**Excerpted records**

++++++++++++++++++++

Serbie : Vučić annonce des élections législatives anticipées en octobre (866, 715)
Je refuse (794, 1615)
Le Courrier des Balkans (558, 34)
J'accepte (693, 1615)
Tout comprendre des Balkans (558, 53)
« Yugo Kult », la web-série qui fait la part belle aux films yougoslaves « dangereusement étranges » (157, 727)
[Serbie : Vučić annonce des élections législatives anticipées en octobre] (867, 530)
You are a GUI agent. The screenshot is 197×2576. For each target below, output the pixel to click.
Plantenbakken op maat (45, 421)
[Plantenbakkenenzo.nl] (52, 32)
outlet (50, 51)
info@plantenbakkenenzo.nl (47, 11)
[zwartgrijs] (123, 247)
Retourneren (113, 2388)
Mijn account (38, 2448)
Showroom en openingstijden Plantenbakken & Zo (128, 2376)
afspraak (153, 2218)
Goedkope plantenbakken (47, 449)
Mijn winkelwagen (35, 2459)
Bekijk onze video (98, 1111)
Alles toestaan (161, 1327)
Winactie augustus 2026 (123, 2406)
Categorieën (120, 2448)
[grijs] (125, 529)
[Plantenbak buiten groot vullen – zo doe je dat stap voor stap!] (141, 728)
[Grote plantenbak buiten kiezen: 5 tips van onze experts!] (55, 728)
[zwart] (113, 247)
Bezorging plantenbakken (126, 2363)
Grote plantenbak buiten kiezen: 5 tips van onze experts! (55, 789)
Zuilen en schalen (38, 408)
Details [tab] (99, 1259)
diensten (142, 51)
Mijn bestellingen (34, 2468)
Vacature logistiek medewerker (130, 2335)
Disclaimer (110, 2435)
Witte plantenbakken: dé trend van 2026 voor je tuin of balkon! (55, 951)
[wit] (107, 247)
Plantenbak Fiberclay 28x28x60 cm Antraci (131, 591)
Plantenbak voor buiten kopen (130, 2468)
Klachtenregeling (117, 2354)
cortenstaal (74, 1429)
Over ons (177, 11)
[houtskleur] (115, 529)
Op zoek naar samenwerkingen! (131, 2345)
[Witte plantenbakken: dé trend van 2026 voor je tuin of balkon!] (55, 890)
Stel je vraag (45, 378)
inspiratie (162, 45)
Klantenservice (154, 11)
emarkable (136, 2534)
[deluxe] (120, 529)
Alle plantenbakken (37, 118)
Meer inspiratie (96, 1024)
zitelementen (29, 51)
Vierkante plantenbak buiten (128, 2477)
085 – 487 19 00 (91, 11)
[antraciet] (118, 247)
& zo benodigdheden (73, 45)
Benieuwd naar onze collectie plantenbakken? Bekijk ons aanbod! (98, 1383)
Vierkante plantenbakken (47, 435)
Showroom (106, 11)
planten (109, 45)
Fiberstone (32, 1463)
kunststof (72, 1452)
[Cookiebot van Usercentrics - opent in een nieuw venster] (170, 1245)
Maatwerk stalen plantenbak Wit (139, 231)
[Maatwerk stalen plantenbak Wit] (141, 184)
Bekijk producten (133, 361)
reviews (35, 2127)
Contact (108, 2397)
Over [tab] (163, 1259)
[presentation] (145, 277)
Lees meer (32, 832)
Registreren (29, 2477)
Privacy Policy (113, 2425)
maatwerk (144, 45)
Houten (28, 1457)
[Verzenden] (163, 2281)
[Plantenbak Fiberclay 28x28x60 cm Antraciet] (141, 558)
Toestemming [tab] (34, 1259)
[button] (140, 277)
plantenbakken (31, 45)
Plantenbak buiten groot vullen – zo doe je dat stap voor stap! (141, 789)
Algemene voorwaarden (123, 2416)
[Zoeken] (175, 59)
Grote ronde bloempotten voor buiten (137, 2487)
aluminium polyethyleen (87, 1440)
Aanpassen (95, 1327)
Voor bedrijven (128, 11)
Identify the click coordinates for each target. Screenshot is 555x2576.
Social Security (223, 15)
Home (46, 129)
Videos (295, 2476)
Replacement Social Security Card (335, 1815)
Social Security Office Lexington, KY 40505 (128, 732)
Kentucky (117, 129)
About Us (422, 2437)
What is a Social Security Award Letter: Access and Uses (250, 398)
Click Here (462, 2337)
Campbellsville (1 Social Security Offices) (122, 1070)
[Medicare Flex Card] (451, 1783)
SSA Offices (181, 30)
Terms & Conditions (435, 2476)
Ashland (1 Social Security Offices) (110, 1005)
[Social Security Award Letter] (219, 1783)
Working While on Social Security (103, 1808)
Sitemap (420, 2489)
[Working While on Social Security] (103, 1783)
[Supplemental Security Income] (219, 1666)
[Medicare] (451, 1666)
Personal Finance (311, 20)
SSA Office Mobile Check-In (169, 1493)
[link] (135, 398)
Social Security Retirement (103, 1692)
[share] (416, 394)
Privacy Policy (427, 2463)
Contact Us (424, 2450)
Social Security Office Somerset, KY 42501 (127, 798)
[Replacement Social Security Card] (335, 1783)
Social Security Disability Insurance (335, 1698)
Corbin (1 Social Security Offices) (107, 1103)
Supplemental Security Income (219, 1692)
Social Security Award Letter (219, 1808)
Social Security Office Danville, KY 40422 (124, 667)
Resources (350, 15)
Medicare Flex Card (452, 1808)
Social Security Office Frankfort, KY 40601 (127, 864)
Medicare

++++++++++++++++++++

**Exercise brief**
Show every line of the listing containing the string "annonce" by copying it.

**Response to this task**
Serbie : Vučić annonce des élections législatives anticipées en octobre (866, 715)
[Serbie : Vučić annonce des élections législatives anticipées en octobre] (867, 530)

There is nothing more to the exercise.